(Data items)

════════

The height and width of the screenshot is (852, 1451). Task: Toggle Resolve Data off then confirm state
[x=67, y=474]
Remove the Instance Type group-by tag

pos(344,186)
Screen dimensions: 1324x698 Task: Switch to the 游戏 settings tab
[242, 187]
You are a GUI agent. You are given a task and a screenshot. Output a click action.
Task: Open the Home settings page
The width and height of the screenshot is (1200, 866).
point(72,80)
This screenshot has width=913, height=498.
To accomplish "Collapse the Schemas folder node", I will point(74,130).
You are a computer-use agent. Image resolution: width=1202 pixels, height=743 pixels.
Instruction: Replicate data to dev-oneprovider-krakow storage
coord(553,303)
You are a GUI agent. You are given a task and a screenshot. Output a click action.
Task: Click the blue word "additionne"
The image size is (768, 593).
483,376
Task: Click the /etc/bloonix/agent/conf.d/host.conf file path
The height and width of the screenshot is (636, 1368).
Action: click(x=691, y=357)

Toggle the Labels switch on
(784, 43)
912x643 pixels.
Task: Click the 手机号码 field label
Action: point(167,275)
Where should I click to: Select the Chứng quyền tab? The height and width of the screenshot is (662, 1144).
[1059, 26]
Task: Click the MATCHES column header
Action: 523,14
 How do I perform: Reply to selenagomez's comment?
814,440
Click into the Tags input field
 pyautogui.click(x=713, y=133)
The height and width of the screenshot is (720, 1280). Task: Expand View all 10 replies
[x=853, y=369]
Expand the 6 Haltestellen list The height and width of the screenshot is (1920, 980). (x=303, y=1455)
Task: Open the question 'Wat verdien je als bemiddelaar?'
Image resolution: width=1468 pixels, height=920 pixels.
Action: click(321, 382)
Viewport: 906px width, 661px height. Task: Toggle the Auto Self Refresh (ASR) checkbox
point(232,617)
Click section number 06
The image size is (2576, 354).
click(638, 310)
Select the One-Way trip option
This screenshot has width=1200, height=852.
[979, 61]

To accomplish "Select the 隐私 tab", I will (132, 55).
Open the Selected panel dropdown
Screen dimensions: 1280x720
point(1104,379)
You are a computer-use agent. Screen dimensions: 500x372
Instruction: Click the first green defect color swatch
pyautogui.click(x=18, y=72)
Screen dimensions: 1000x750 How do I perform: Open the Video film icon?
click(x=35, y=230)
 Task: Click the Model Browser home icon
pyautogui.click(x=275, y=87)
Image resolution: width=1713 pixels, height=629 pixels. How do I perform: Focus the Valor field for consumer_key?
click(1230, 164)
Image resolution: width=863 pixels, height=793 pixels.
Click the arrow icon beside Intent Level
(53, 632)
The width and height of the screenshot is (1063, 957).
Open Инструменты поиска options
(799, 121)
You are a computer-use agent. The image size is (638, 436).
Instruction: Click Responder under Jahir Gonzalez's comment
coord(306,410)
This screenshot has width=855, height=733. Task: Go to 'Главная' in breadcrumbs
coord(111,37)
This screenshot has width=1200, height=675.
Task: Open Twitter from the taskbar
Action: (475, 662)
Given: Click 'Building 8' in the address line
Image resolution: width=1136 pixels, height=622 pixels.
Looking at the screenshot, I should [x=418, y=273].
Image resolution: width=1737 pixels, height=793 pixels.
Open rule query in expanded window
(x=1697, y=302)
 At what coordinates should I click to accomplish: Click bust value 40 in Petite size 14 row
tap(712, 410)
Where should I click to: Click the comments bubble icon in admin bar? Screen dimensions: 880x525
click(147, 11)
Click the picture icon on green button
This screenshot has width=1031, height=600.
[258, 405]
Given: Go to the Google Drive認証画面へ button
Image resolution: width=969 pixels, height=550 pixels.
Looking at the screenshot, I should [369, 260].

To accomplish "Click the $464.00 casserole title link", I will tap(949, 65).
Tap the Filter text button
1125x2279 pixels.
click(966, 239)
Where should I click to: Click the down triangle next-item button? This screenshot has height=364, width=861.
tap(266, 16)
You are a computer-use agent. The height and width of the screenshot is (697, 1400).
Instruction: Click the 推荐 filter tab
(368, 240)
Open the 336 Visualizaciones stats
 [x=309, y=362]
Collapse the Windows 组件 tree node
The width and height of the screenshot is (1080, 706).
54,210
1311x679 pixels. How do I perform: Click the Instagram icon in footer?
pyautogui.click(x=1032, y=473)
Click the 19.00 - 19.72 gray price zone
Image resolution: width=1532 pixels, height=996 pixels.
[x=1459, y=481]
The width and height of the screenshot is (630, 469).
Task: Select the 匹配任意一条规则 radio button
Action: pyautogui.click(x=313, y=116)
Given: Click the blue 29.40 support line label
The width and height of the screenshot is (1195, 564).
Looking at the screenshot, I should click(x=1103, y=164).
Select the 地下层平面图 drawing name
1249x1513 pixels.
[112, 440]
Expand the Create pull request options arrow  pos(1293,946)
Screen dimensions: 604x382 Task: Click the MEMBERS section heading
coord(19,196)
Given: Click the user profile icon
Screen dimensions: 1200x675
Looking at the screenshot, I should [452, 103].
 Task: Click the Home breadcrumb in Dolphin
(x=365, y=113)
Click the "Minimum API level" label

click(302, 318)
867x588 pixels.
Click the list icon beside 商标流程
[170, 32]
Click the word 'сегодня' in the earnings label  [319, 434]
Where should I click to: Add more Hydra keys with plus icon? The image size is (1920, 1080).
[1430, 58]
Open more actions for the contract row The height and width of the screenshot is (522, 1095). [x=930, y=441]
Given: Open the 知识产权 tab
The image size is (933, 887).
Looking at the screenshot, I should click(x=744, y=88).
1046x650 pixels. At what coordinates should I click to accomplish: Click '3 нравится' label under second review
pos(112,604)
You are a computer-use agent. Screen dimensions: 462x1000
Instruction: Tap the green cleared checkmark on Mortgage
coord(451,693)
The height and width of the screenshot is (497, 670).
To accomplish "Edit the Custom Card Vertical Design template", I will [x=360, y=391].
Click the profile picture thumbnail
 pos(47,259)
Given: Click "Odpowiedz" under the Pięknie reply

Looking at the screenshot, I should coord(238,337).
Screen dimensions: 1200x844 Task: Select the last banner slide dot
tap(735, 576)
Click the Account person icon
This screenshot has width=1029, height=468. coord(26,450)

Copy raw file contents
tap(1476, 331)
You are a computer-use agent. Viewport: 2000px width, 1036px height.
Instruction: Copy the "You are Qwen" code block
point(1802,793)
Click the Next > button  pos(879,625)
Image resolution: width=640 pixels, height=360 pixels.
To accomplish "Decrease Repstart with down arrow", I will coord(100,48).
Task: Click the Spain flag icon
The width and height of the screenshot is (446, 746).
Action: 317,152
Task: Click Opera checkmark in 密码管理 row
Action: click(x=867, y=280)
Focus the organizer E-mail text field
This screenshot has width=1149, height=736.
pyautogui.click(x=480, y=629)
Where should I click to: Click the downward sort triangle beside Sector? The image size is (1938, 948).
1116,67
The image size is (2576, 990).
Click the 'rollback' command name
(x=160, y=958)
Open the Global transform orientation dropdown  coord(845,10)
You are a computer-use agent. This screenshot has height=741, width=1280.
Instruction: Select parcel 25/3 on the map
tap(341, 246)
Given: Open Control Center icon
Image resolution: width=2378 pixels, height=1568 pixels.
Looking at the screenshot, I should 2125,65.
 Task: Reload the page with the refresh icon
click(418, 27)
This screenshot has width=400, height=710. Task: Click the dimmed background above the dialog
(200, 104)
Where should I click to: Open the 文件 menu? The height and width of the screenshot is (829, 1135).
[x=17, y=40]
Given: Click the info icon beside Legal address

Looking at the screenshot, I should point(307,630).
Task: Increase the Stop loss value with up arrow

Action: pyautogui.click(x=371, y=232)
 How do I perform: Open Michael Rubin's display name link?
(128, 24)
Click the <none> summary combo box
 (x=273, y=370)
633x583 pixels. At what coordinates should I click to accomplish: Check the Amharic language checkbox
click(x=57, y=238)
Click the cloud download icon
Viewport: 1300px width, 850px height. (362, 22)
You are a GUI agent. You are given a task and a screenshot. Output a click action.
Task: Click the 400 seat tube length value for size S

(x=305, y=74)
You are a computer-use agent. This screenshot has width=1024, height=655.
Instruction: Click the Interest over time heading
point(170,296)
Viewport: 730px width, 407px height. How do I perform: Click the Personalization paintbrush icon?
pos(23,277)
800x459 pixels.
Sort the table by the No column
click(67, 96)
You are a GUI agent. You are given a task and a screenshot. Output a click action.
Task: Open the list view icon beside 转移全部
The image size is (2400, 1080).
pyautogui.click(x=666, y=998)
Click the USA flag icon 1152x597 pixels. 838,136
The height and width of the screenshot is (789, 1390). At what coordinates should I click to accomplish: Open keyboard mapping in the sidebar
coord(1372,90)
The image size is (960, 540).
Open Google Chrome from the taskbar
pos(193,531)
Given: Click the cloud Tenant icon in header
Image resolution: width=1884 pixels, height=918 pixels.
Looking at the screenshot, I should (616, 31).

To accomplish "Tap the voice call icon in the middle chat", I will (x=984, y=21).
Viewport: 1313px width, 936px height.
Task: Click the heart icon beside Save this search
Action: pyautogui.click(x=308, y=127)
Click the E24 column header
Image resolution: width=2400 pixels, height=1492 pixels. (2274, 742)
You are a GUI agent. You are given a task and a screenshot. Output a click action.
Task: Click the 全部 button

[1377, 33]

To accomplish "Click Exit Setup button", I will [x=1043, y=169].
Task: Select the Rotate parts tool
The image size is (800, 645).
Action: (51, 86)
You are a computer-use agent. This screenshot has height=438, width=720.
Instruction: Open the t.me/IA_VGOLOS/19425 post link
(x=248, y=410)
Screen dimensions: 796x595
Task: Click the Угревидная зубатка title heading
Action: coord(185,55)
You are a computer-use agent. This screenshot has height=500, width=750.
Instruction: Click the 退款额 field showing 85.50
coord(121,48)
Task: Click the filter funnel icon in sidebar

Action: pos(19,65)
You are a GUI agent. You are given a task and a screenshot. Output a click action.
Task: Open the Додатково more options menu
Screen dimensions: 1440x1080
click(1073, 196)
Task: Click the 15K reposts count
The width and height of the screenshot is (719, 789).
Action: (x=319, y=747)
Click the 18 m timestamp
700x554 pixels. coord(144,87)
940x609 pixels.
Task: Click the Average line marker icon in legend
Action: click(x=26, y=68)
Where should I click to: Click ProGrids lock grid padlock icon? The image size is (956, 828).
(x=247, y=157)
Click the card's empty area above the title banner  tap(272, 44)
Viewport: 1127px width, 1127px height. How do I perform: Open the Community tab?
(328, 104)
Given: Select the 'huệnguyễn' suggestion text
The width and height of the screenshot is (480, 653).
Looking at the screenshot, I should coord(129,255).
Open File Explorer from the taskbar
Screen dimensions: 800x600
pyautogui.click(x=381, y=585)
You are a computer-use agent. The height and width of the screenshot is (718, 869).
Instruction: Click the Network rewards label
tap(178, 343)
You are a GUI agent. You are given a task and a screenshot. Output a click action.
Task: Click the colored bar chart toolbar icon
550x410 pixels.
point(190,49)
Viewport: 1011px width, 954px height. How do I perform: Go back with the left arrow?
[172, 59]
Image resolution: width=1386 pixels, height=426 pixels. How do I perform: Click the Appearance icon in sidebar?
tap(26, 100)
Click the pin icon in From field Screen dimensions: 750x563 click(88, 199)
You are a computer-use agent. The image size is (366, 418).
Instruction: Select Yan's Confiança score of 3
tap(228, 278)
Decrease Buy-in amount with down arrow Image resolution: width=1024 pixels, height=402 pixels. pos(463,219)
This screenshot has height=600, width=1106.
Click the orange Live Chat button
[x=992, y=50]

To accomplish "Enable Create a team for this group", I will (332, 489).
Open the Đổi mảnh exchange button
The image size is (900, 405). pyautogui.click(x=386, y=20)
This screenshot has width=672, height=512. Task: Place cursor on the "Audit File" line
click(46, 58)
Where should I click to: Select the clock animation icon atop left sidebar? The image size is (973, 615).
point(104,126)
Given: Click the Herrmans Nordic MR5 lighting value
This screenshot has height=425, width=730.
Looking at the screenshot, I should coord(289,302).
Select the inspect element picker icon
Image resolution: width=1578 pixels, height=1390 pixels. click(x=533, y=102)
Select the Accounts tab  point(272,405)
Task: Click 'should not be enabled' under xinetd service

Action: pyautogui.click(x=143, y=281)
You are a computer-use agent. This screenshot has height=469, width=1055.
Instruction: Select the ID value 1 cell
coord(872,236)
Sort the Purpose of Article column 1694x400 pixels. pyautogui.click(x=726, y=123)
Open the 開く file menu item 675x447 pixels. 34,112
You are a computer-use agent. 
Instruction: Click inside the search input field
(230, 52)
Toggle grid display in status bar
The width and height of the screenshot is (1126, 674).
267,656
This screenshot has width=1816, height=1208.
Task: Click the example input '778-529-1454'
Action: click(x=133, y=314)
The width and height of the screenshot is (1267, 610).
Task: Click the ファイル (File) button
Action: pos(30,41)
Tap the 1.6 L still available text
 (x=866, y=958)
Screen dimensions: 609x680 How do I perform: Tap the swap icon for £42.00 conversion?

════════

### Exercise details
All lines above from the line with "633x583 pixels. At" through the line with "Click the USA", both included, are to be set down exactly, with nothing else.

### Answer to the problem
633x583 pixels. At what coordinates should I click to accomplish: Check the Amharic language checkbox
click(x=57, y=238)
Click the cloud download icon
Viewport: 1300px width, 850px height. (362, 22)
You are a GUI agent. You are given a task and a screenshot. Output a click action.
Task: Click the 400 seat tube length value for size S

(x=305, y=74)
You are a computer-use agent. This screenshot has width=1024, height=655.
Instruction: Click the Interest over time heading
point(170,296)
Viewport: 730px width, 407px height. How do I perform: Click the Personalization paintbrush icon?
pos(23,277)
800x459 pixels.
Sort the table by the No column
click(67, 96)
You are a GUI agent. You are given a task and a screenshot. Output a click action.
Task: Open the list view icon beside 转移全部
The image size is (2400, 1080).
pyautogui.click(x=666, y=998)
Click the USA flag icon 1152x597 pixels. 838,136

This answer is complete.